◆ INSTRUCTIONS FOR THE TASK
Where a line below includes the word "agent", copy that line.

** Opening PROVIDED ENTRIES block **

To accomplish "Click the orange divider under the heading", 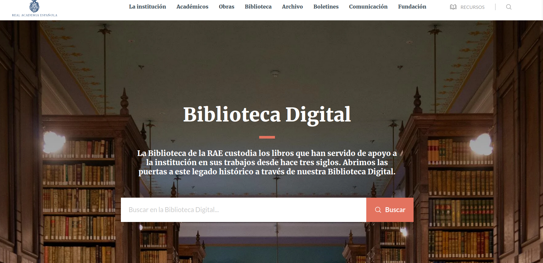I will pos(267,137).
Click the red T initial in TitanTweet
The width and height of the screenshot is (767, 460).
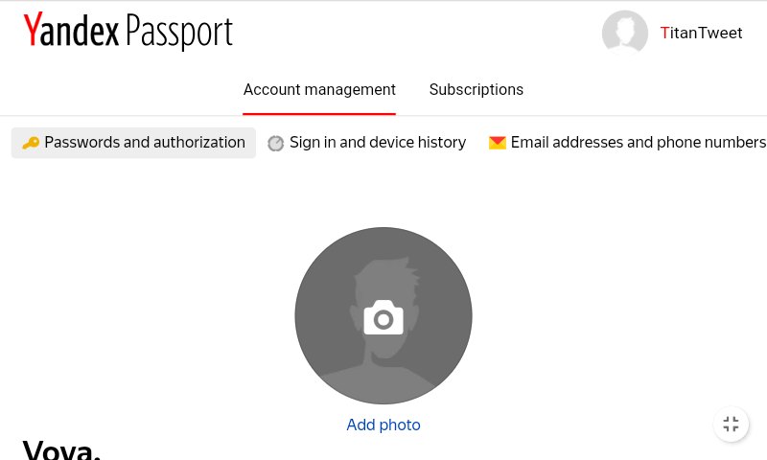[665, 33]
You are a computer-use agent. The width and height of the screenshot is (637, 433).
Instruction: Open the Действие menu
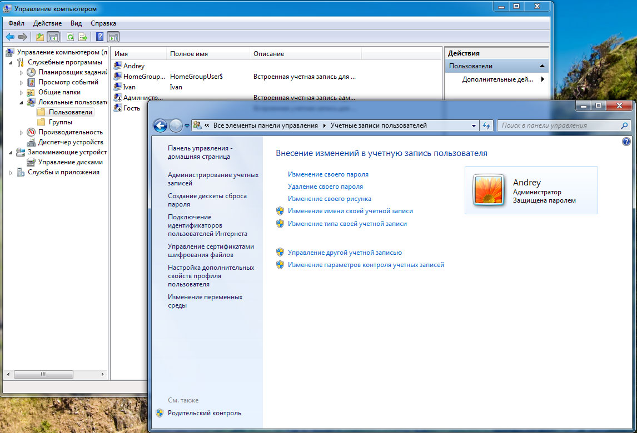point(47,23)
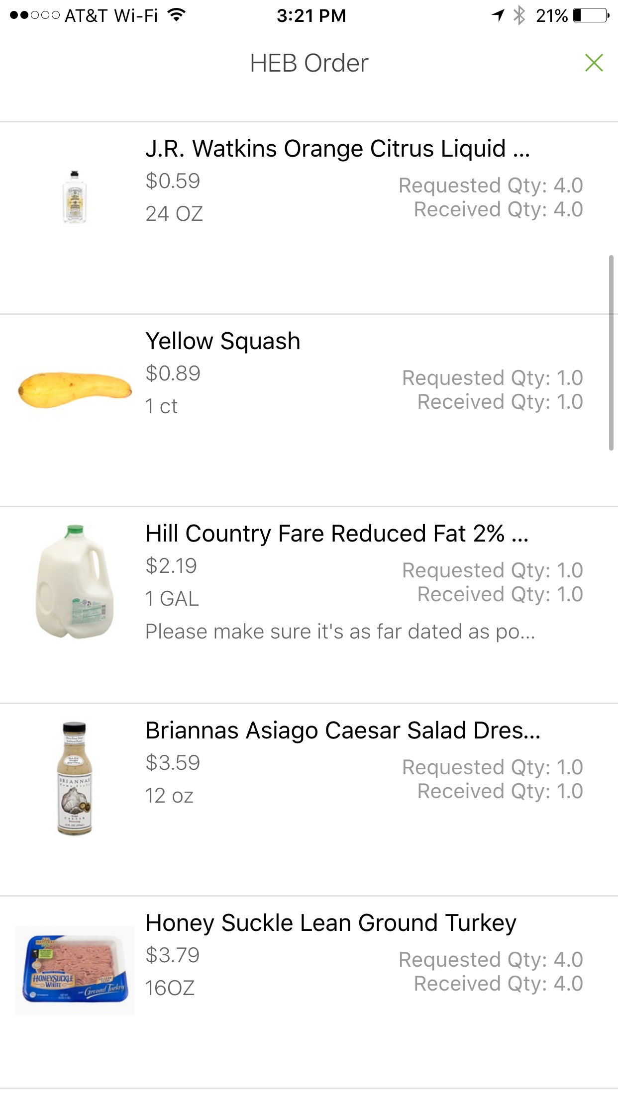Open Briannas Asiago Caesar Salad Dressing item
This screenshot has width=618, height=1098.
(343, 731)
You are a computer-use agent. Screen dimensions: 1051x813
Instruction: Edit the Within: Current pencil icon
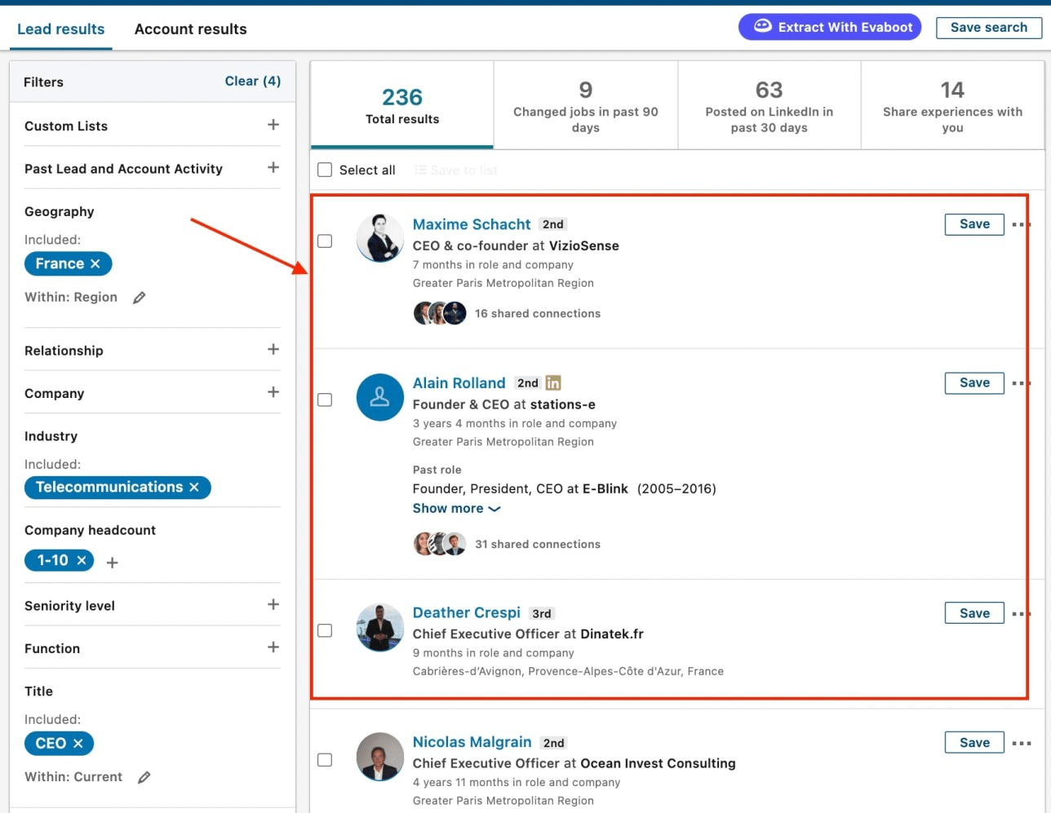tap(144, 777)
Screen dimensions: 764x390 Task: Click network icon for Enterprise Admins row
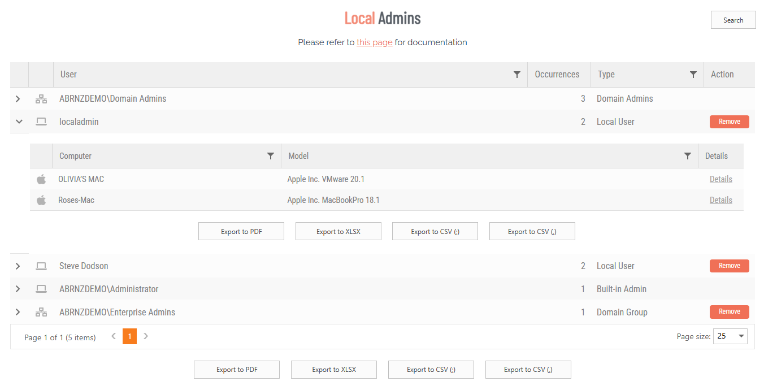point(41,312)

** Closing PROVIDED ENTRIES block **
** Opening PROVIDED ENTRIES block **

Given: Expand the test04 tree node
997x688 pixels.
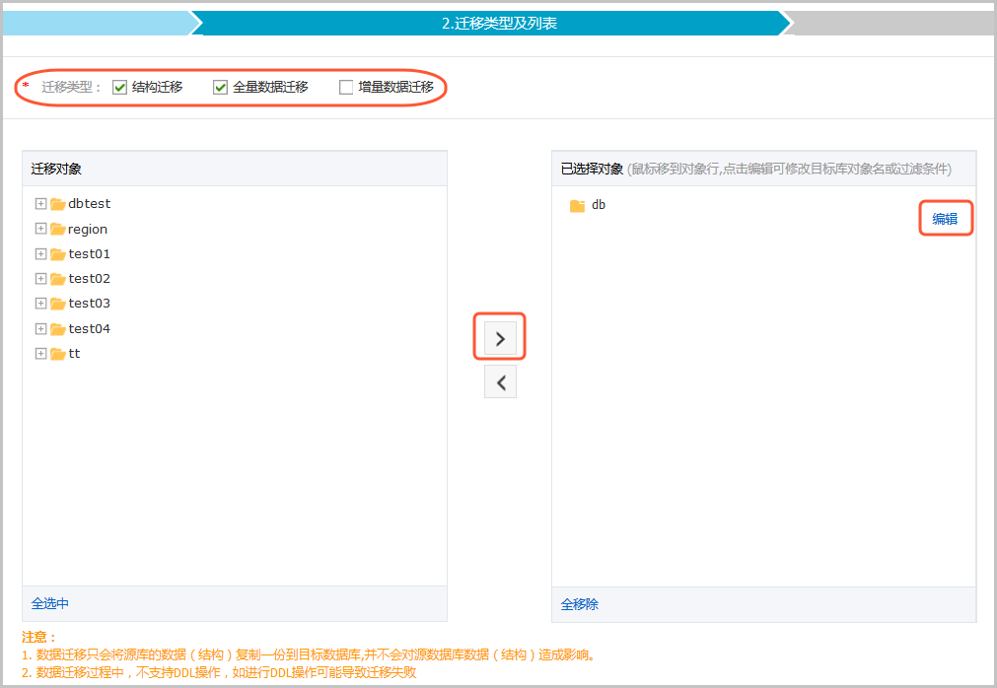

** Closing PROVIDED ENTRIES block **

◆ SOLUTION
You are a computer-use agent. The width and height of the screenshot is (637, 433).
You are a computer-use agent. Screen dimensions: 1051x813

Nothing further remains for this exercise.